Selecting a clip not only alters the Action menu, it also replaces the Media Panel with contextual tools. For instance, tap on some video footage in your timeline to get editing tools, or choose a text layer to gain access to the font selection, colour and formatting tools. It’s a very intuitive process which allows you to pack a lot of power in the small phone screen.
Depending on the power of your device, KineMaster allows you to work on multiple layers of video in a project. Overlays (like text and stickers for instance) are less computationally intensive and KineMaster appears to let you have as many of those as you need.
The first layer is known as the Primary Timeline and KineMaster doesn’t allow gaps in it: delete one clip and any others to its right move to the left until they join with the rest of the edit. This is useful and allows you to build an edit fast. The Secondary Timelines don’t have this restriction and you can add anything there wherever you need it – as long as it’s over a Primary Timeline clip (the Primary Timeline sets the project’s duration).

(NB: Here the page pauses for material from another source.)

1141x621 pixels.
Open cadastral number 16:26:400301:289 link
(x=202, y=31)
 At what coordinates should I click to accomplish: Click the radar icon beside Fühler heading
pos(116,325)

You have access to a plethora or tools, like colour adjustment sliders, cropping, rotation, opacity, and there’s even a chroma key tool. You’ve got a slider to control the speed of any given clip.

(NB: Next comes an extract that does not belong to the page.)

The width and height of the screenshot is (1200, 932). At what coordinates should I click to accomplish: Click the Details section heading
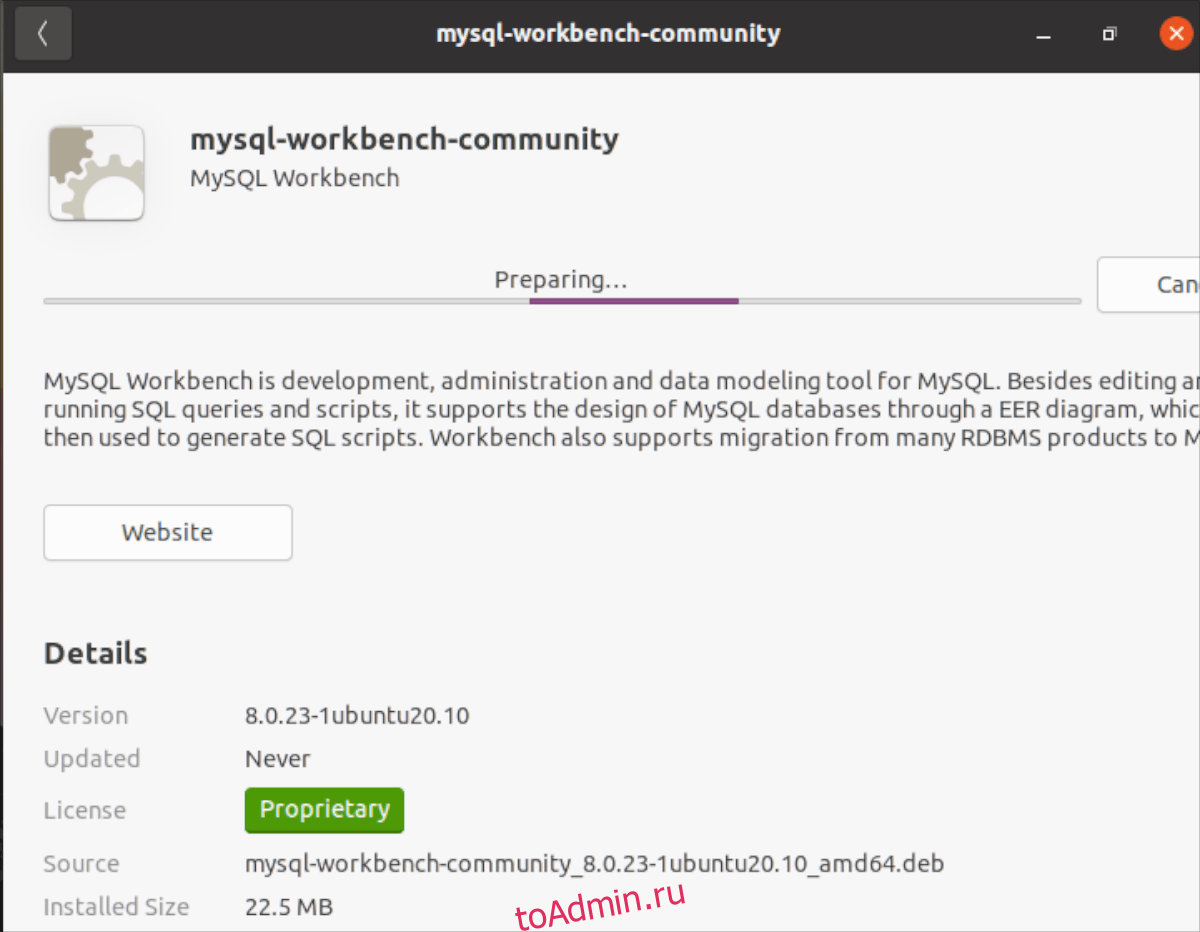click(x=96, y=653)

Any clip not on the Primary Timeline can be altered with the use of keyframes. The creation of them is remarkably easy and you can tell the developers have worked hard on every facet of this editing application to offer powerful features in an intuitive and compact way.
Transitions and effects
If you like transitions, adding them to your project is incredibly easy, although this can be done solely on the Primary Timeline. Once two clips are next to each other, a large ‘+’ appears where they join. Tap on it to reveal the list of available transitions, organised by categories. You don’t appear to be able to alter a transition’s duration however.
Effects (like animation and gaussian blur which are installed by default) are applied via the Media Panel and are placed under other layers in the Timeline. Should you be on the lookout for additional effects, you can find them through the KineMaster Asset Store.

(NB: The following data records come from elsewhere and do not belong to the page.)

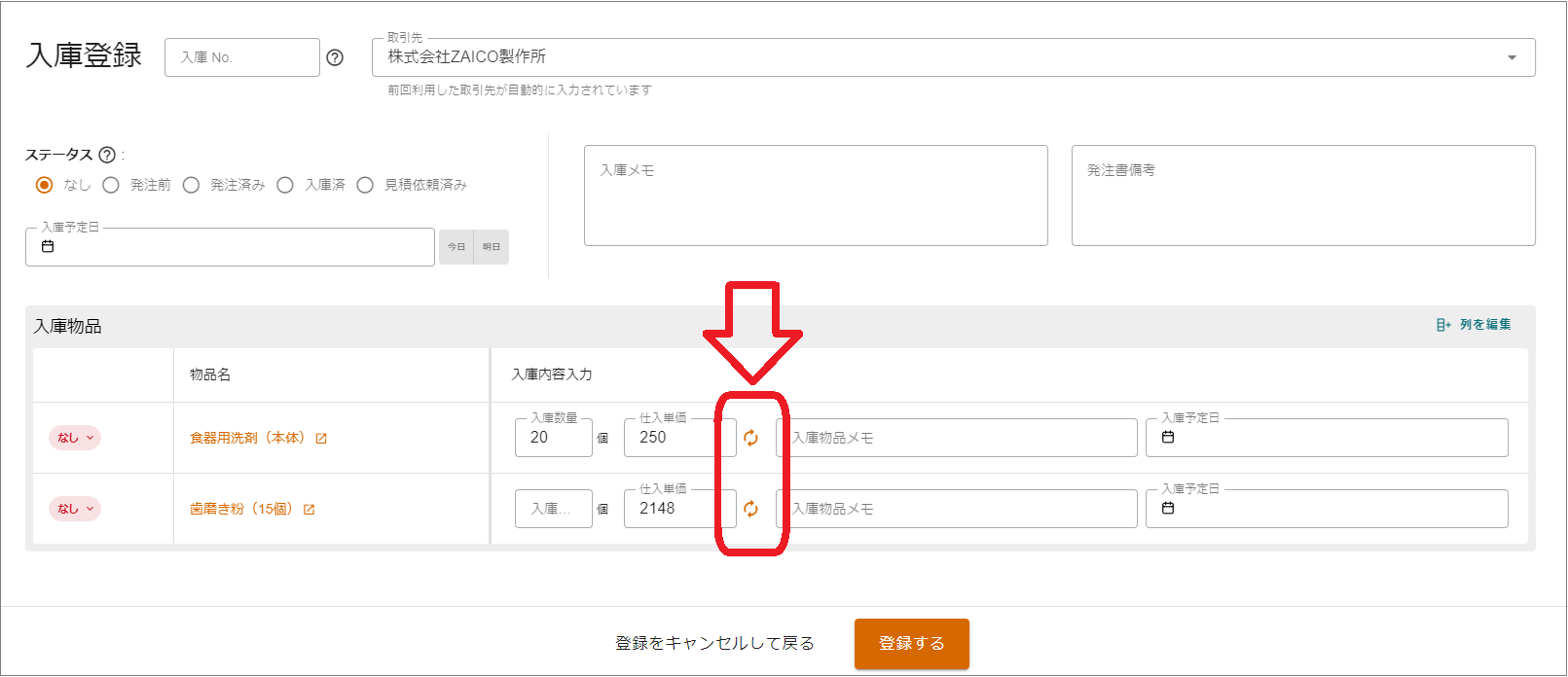Click the help icon beside ステータス
Screen dimensions: 1568x677
[x=107, y=155]
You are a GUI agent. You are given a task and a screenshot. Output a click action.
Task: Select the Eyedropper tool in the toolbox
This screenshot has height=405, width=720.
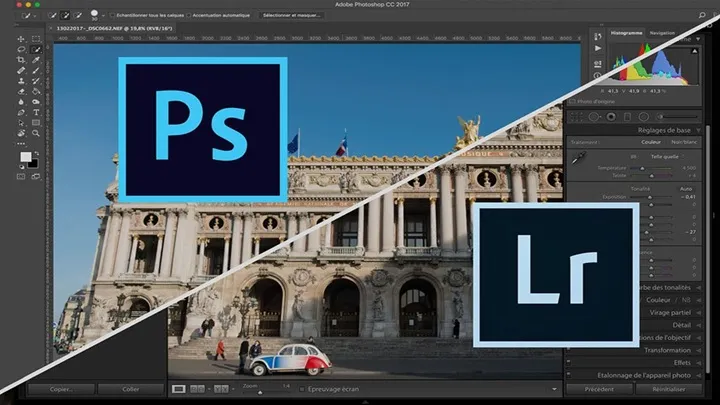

That store grants you access to additional effects. Many of the available assets are free and you can simply tap on their download button to get them. A vast number of them are labelled premium and can be acquired through a subscription service. Others require a one-off payment. Before you shell out any money though, you can preview each effect to make sure it’s right for your project, and your wallet.
Once you’ve finished your project, it’s time to export it. KineMaster offers you a choice of resolutions from 360P to 4K. Set the Frame Rate and the Quality you’re after, and tap on Export. You’ll find that top right of your completed video features a small “Made with KINEMASTER” watermark. That’s the price you pay for having access to all these tools for free.
There are two ways you can get rid of this watermark. Only Android owners can take advantage of the first option: make sure you use one of Muserk’s audio tracks somewhere in your video (you can access them via the Media Panel’s Audio section), and the watermark’s gone. Sadly, this doesn’t apply to iOS owners, so they’re left with the second option: to purchase a subscription. $6.41 (£4.99) a month (or $50 (£38.99) a year) not only removes that watermark, it also grants you access to all the premium effects in the Asset Store, with new ones being added monthly.
KineMaster is a surprisingly powerful video editing app for your mobile device and you can find yourself creating complex projects with ease. The interface is simple yet stores a lot of tools, and as it’s free (as long as you don’t mind the watermarking), it’s definitely worth checking out.